Diversification: A risk management technique that mixes a wide variety of investment products and asset classes within a portfolio, minimizing the impact of
any one under-performing security on overall portfolio performance.
Equity: Another word for “stock.” It represents an ownership interest by shareholders in a corporation. In a margin account, equity is the difference between
the value of your stock and the amount of money you have borrowed in that account.
Estimated Income And Current Yield: In most cases, estimated income is the amount of dividend and/or interest expected to be received annually. Current yield
is the annual interest on a bond divided by the market price.
Margin Debt: The difference between the collateral deposited by the client and the amount borrowed (currently a maximum of 50 percent of the current market
value of the securities) represents margin debt. Should the stock decrease in value, the investor must keep the proper maintenance level, either by putting up more
money or by selling marginable securities. The use of borrowed money to purchase securities is referred to as “buying on margin.” This strategy dramatically
increases both upside potential and downside risk.
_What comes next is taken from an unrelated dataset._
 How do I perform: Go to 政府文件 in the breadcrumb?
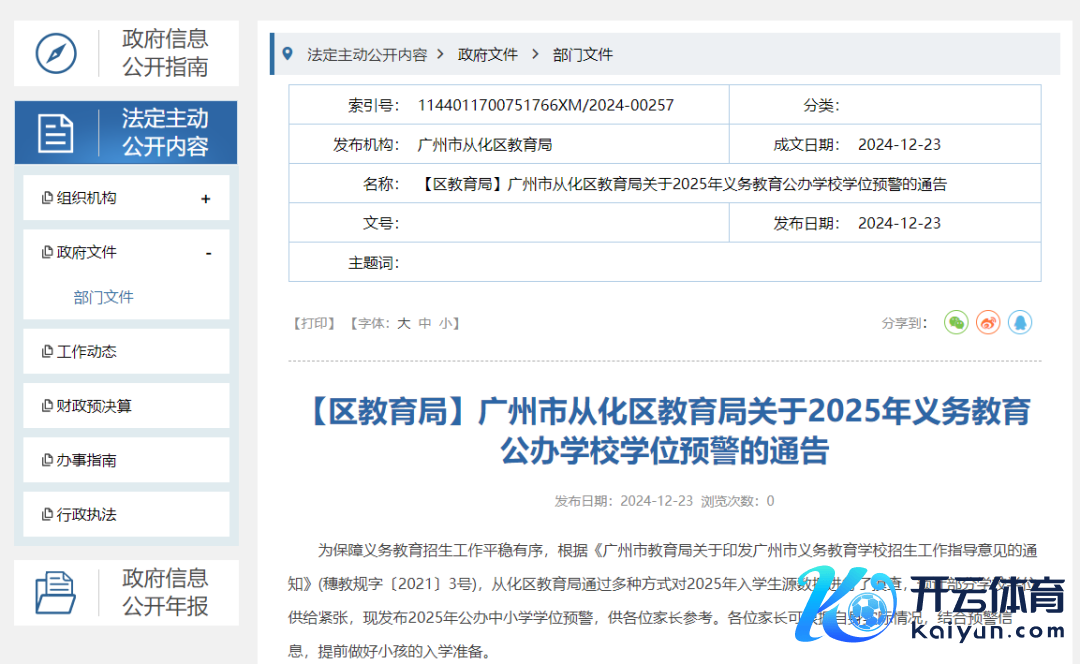(x=488, y=55)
Mutual Fund: An investment vehicle that allows investors access to a diversified portfolio of equities, bonds, and/or other securities. A mutual fund offers
investors the advantages of diversification and professional management. Shares of open-end mutual funds are issued and can be redeemed as needed. Mutual fund
shares are redeemable at net asset value by shareholders. The fund’s net asset value (NAV) is determined each day at the markets’ close. Each shareholder participates
in the gains or losses of the fund. Each mutual fund portfolio is invested to match the objective stated in its prospectus.
Options: A privilege sold by one party to another that offers the option holder the right to buy (call) or sell (put) a security at an agreed-upon price during
a certain period of time or on a specific date.
Realized And Unrealized Gain/Loss: The results of securities transactions are usually categorized into either realized gains or losses upon the sale of
security. An unrealized gain or loss is the appreciation or depreciation in the value of an unsold security since the time it was originally acquired (informally
know as “paper gains or losses”).
Reinvestment: Using dividends, interest, and/or capital gains distributions generated by a mutual fund investment to purchase additional shares, rather than
receiving the distributions in cash. With stocks, using dividends to purchase additional shares instead of receiving payments in cash.
Return: The gain or loss for a security over a particular time period, consisting of income plus capital gains relative to investment, usually quoted as a
percentage. The real rate of return is the annual return realized on that investment, adjusted for changes in the price due to inflation.
Trade Date v. Settlement Date: The trade date is the day a trade is executed. The settlement date is the agreed upon date when payment must be made and/or
securities presented. For purchases of securities, the brokerage firm must receive payment no later than three business days after the trade date (T+3). Currently,
the industry is progressing to a T+1 settlement cycle in 2005.
Zero-Coupon Bond: A corporate or municipal debt security sold at a deep discount to its face value that does not pay periodic interest. The profit is realized
when the bond is redeemed at maturity for its full face value.